A Geo.tv file photo of Hussain Nawaz.

  • Hussain Nawaz says UK arbitration court's judgment give clean chit to the Sharif family
  • Former premier's son says Broadsheet LLC found nothing illegal in investigation


LONDON: Deposed premier Nawaz Sharif's son, Hussain Nawaz, has challenged the incumbent government to show proof of corruption or illegality committed by the Sharif family before the UK or any other government in the world. 

Hussain has said that the UK arbitration court's judgment, in the case Broadsheet LLC vs the Islamic Republic of Pakistan and National Accountability Bureau, has given a "clean chit" to the Sharif family.

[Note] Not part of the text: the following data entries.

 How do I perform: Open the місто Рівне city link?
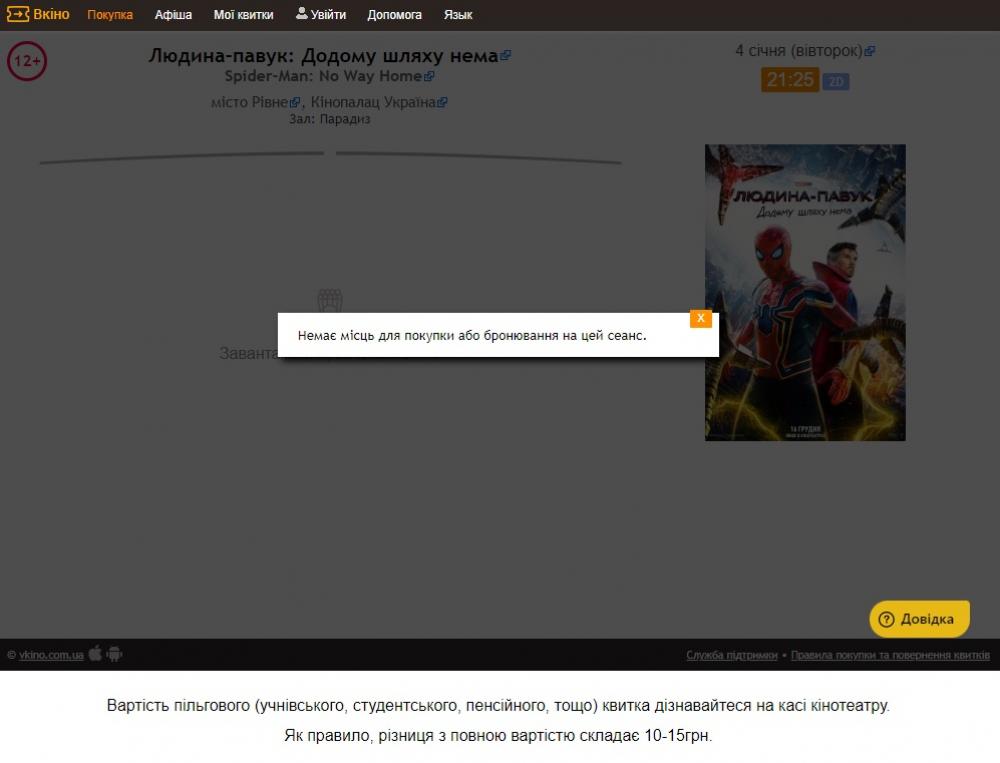coord(250,102)
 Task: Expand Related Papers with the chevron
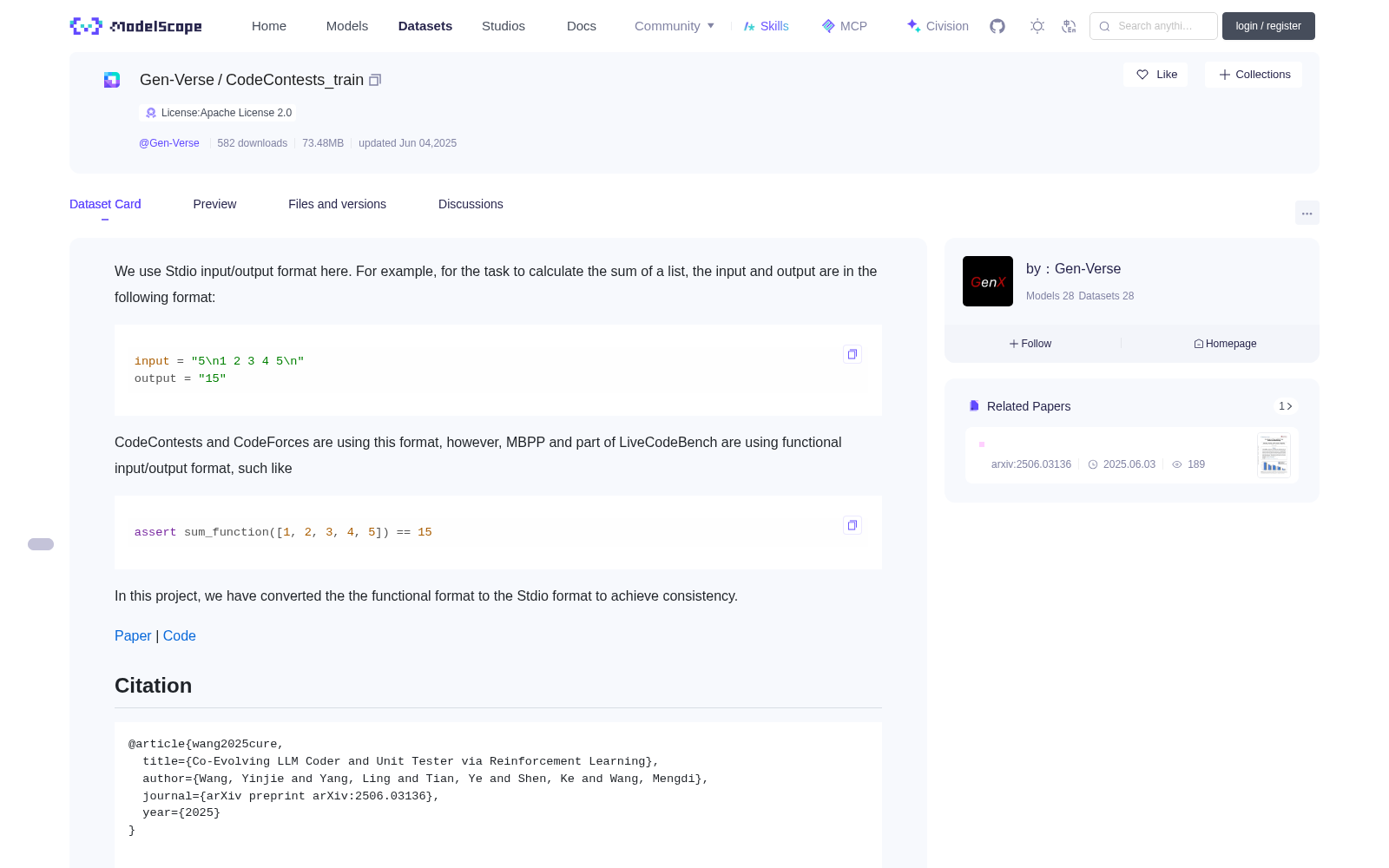[1286, 406]
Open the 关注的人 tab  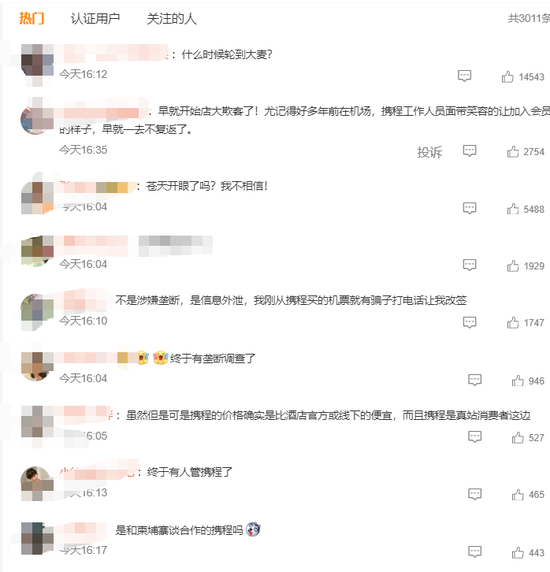coord(171,19)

Hussain said the judgment, authored by Sir Anthony Evan, stated that the London asset recovery firm hired Matrix Research Limited to investigate assets of Nawaz and eight members of the Sharif family for a year soon after NAB signed a contract with Broadsheet LLC but found nothing illegal.

The former premier's son said foreign governments don't believe in the "lies" told on Pakistani media about Nawaz and his family.

Related: NAB paid $1.5m to a fake firm

On the other hand, he claimed Prime Minister Imran Khan's ministers and friends are deep down in real corruption for which proof is available, adding that there was no accountability for them. Hussain gave the example of Faisal Vawda owning 19 undeclared properties in London.

He explained that Mark Bezant and Yasir Dajani of the FTI Consulting were appointed by the anti-graft watchdog to comment on the SF forensic report on the Sharif family and matters arising out of the report of the JIT, adding that Bezant's evidence was confined to the identification and valuation of relevant assets owned by the Sharif family.

Hussain said the report led to the identification of 76 items from the JIT report that were considered potentially recoverable assets and NAB representative contended that there were four items of double-counting totaling $41m had not taken into account, further contending that liabilities of property-owning companies including mortgages were not taken into account.